CMS launched the State Medicaid & CHIP Toolkit for Children’s Behavioral Health Services and the Early and Periodic Screening, Diagnostic and Treatment (EPSDT)* Requirements this month, citing that “Improving access to high quality behavioral health treatment is among the Centers for Medicare & Medicaid Services’ (CMS) highest priorities and that CMS developed the behavioral health toolkit to support state Medicaid and CHIP agencies in ensuring that children and youth experiencing behavioral health conditions get the care they need. CMS further stated that “developing a behavioral health delivery system that accounts for children with specialized needs includes considerations for children with IDD.” “The toolkit provides essential reminders to states that children with IDD should have access to needed behavioral health services.”

The main body of the toolkit is divided into four main sections that include actionable state strategies and sub-strategies: 1) developing and supporting a behavioral health care delivery system that can meet a range of children’s needs; 2) promoting early intervention for children’s behavioral health conditions; 3) improving children’s access to behavioral health care through service coordination and integration; and 4) increasing the workforce capacity for children’s behavioral health services. When possible, CMS also included state examples within each strategy and sub-strategy to demonstrate various implementation options.

Some of the highlights include that providing an optimal continuum of care for children with intellectual disabilities (IDD) and co-occurring behavioral health needs requires a proactive, integrated approach that focuses on early intervention and active treatment.

To ensure these children thrive in their homes and communities, states can take immediate action by focusing on the following:

  • Adapting Clinical Practices for Impact: While research continues to evolve, evidence suggests that children with mild-to-moderate IDD benefit significantly from behavioral therapies when simple, practical adaptations are made. States should encourage providers to utilize visual aids, shorter session lengths, and modified communication styles to make traditional therapies more accessible and effective.
  • Maximizing Medicaid Authorities: To support children in the most integrated settings, states should look beyond the required EPSDT (Section 1905(a)) services. By leveraging 1915(c) HCBS waivers and 1915(i) State Plan authorities, states can provide robust wraparound supports—such as specialized habilitation and family training—that prevent institutionalization and promote stability.
  • Enforcing Equitable Access: It is a critical reminder that a diagnosis of IDD is not a barrier to mental health care. Children with disabilities cannot be categorically excluded from behavioral health service coverage. States must ensure that their service arrays are inclusive, and that children receive the mental health supports they need, regardless of their primary disability.
  • Focusing on Care Coordination: Covering care coordination and promoting the integration of physical and behavioral health can help minimize the potential for fragmentation or duplication of services and supports especially during the transition from pediatric to adult service systems.
  • Building Workforce Capacity: States must address the recruitment and training of a behavioral health workforce as a statewide, cross-agency issue, as this “will ultimately impact the delivery and timeliness of quality services for Medicaid beneficiaries.” 

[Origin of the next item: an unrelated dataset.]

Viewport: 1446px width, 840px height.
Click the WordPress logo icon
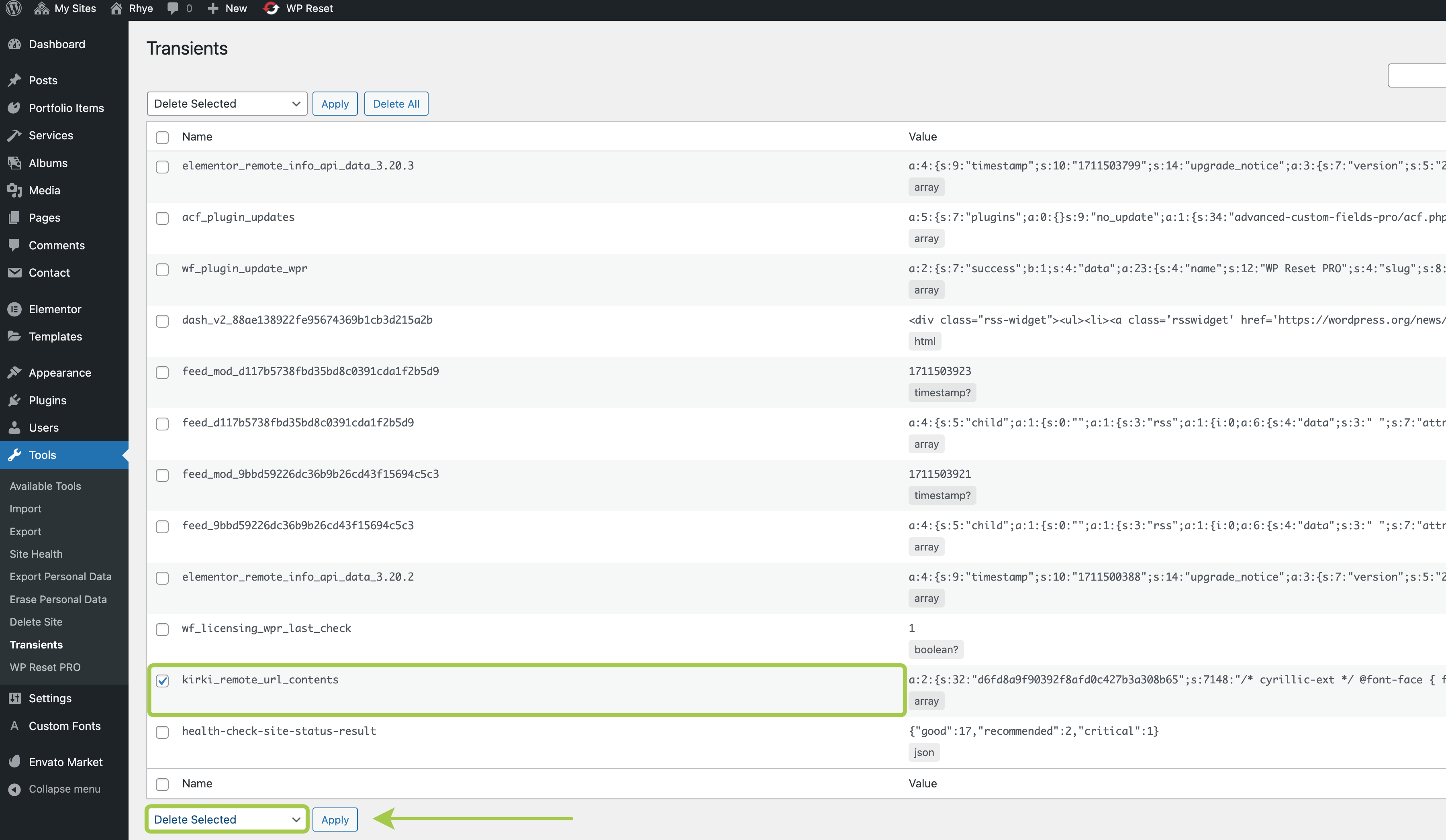coord(14,8)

This Behavioral Health Toolkit represents an important step in supporting states to improve the provision and quality of behavioral health services for children and youth, as required under EPSDT. 

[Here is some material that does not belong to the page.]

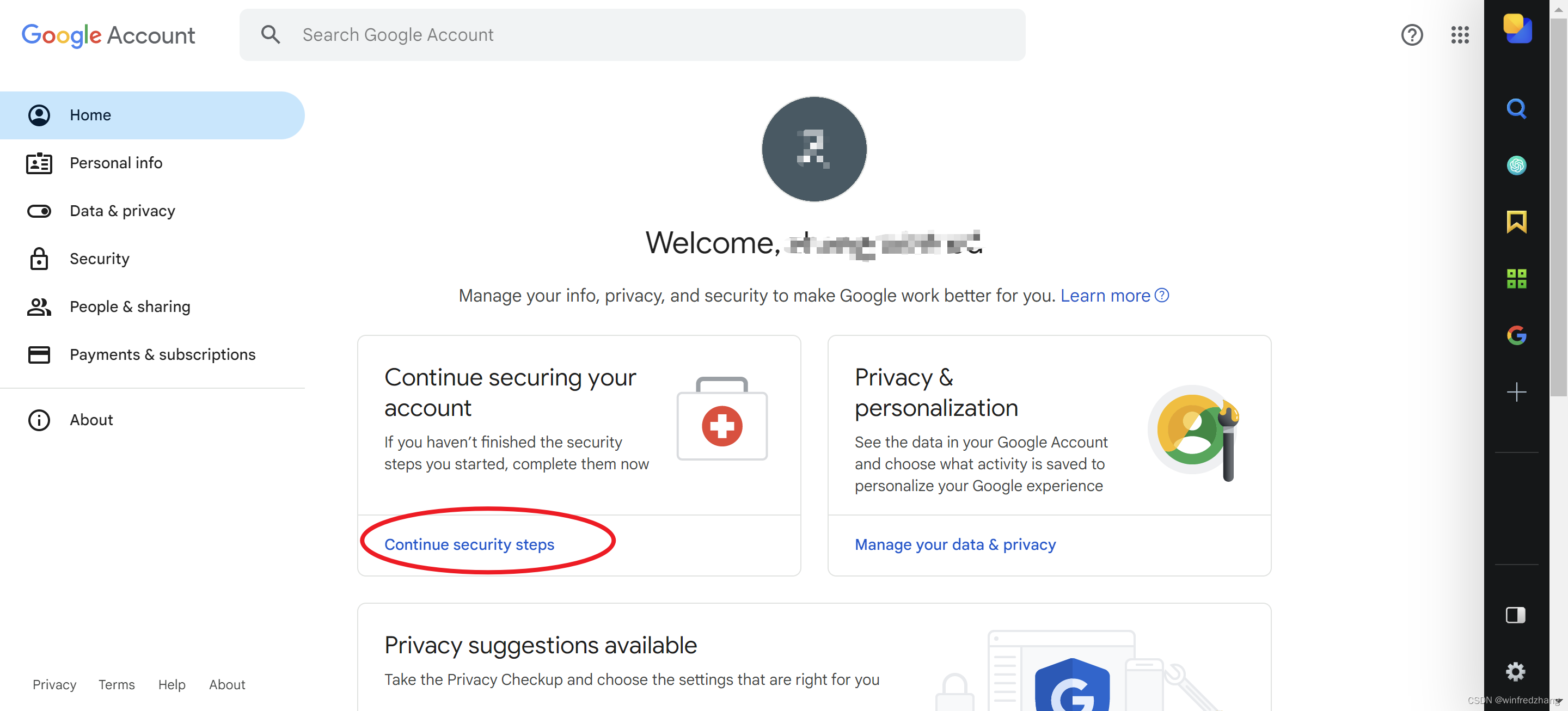The height and width of the screenshot is (711, 1568).
Task: Click blue search icon in sidebar
Action: 1516,109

*EPSDT requirements at section 1905(a)(4)(B) and (r) of the Social Security Act (the Act), state that certain children and youth who are enrolled in Medicaid and under the age of 21 are entitled to coverage of health care, diagnostic services, treatment, and other measures described at section 1905(a) of the Act that are medically necessary to correct or ameliorate defects and physical and mental illness and conditions. While “behavioral health” is not an identified, stand-alone service within the Act, states are obligated to cover an array of medically necessary mental health and substance use disorder (SUD) services along the care continuum. EPSDT provisions specifically require states to include an assessment of both physical and mental health development in EPSDT-required screenings, as well as diagnostic and treatment services to correct or ameliorate illnesses and conditions identified by that screening.